§ **WHAT TO DO**
Quote every line of the listing below word for word, leaving out the pictures.
***** RECORDED INFORMATION
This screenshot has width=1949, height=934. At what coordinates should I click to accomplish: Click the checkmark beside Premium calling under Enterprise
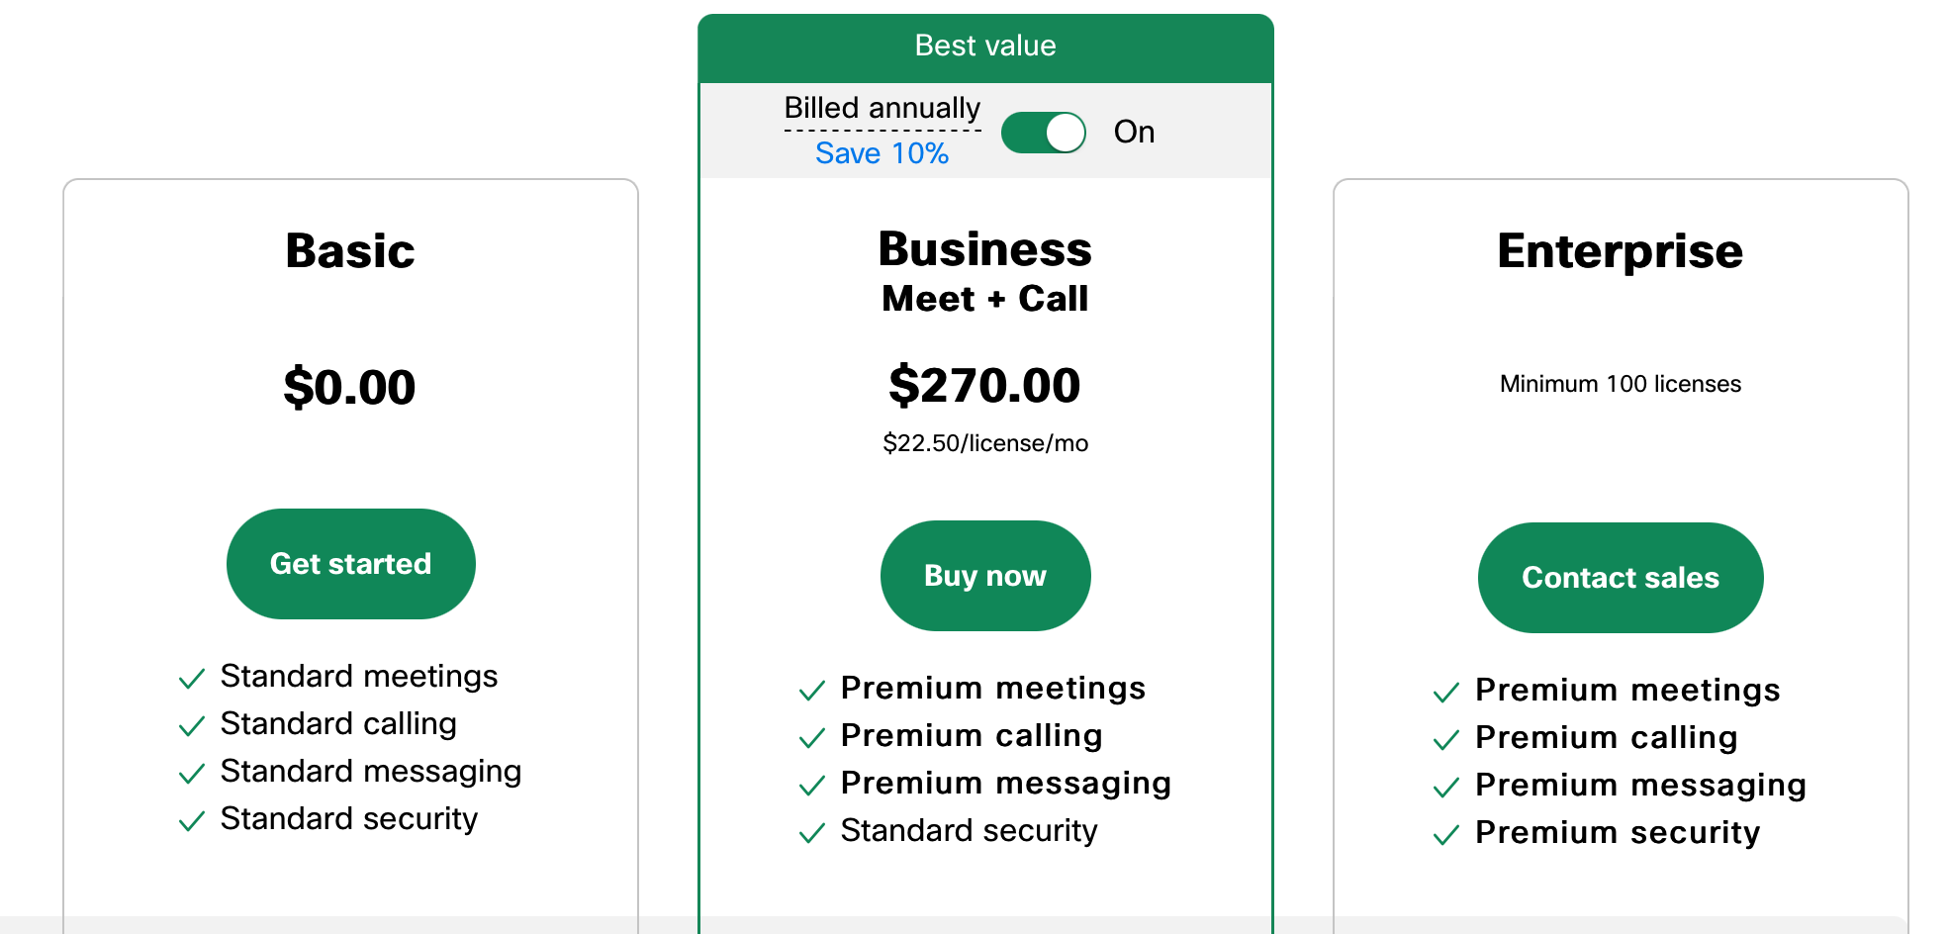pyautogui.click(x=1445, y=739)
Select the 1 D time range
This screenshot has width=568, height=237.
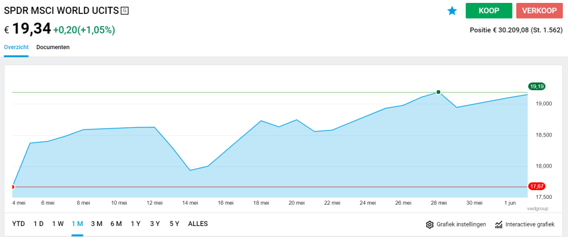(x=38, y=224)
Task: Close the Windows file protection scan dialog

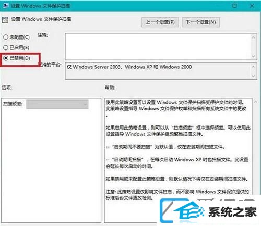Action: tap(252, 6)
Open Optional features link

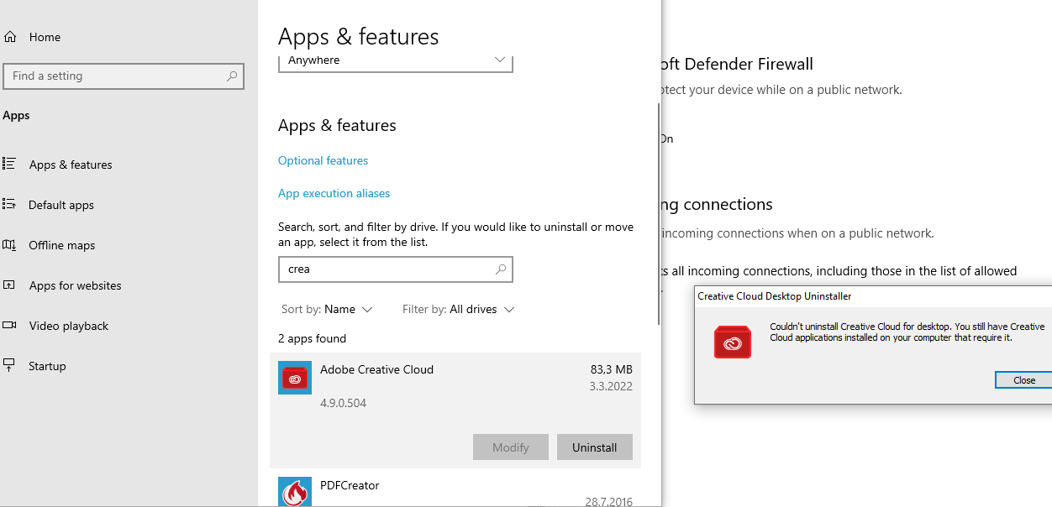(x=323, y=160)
**********
§ **THE RESPONSE**
This screenshot has width=1949, height=934. At what coordinates should I click to accomplish: Click the checkmark beside Premium calling under Enterprise
pyautogui.click(x=1445, y=739)
Select the 1 D time range
This screenshot has width=568, height=237.
(x=38, y=224)
Task: Close the Windows file protection scan dialog

Action: tap(252, 6)
Open Optional features link

(x=323, y=160)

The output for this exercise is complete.